## Work instruction
Omit the pictures and extract only the lines from the line containing "Image resolution: width=1200" to the end of the material, each exactly as written.
═════ Provided data
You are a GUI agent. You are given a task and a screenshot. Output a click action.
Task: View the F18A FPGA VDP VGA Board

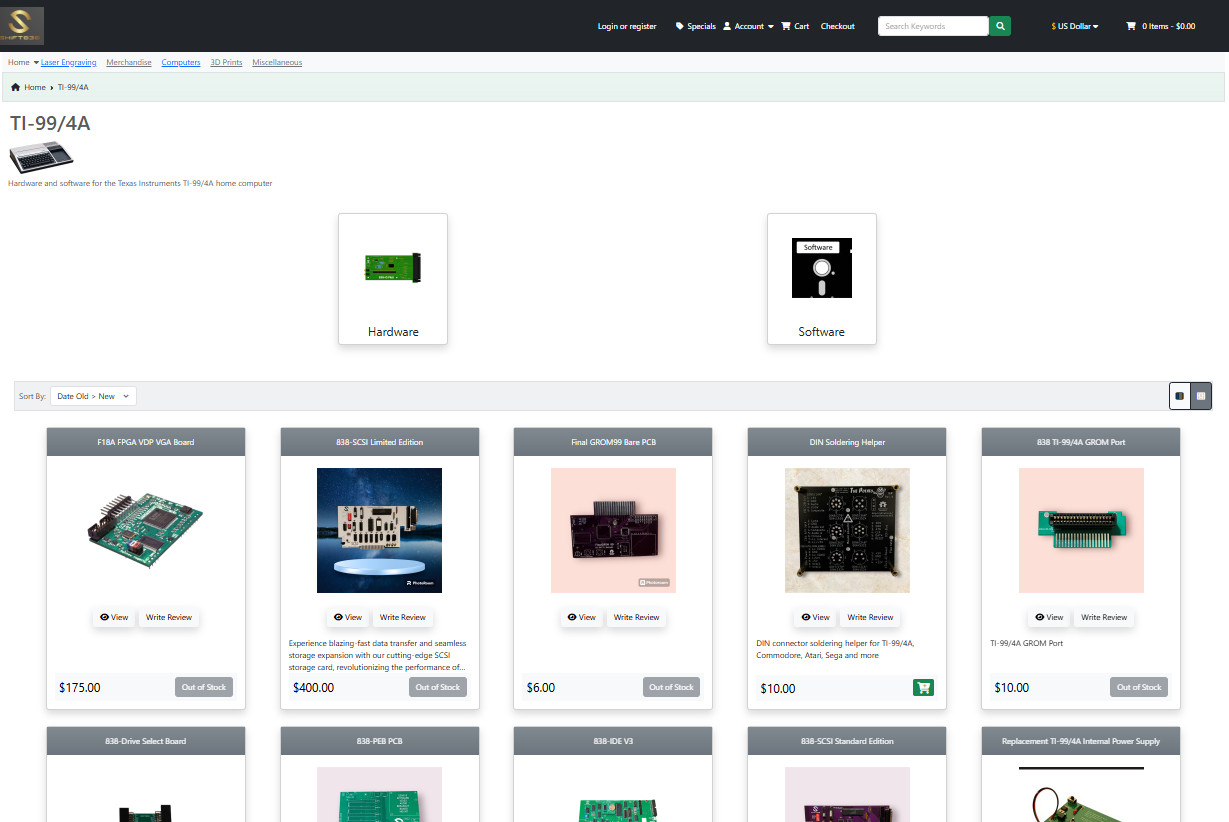(x=113, y=617)
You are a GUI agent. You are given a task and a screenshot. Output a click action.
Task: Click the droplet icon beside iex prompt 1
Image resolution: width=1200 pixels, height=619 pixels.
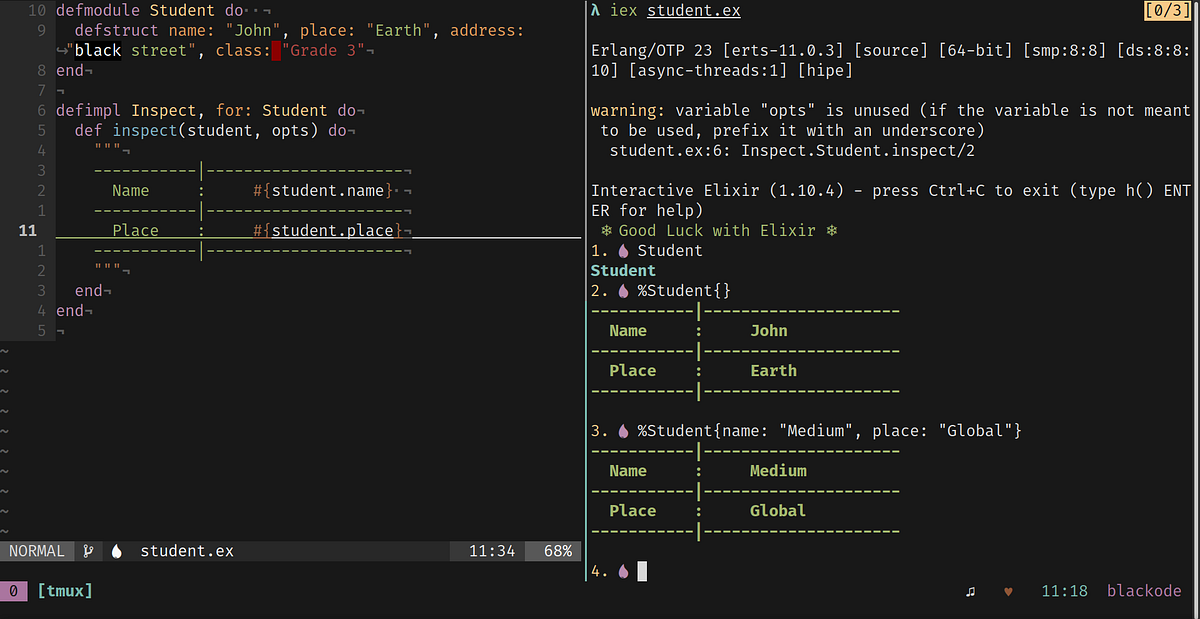pyautogui.click(x=622, y=250)
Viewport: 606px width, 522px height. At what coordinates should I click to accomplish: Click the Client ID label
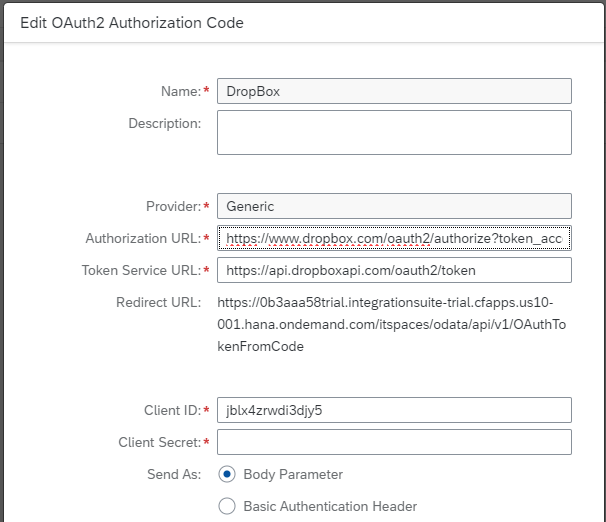[171, 410]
══════════
## Written response
Image resolution: width=1200 pixels, height=619 pixels.
pyautogui.click(x=622, y=250)
Viewport: 606px width, 522px height. At what coordinates should I click to accomplish: Click the Client ID label
[171, 410]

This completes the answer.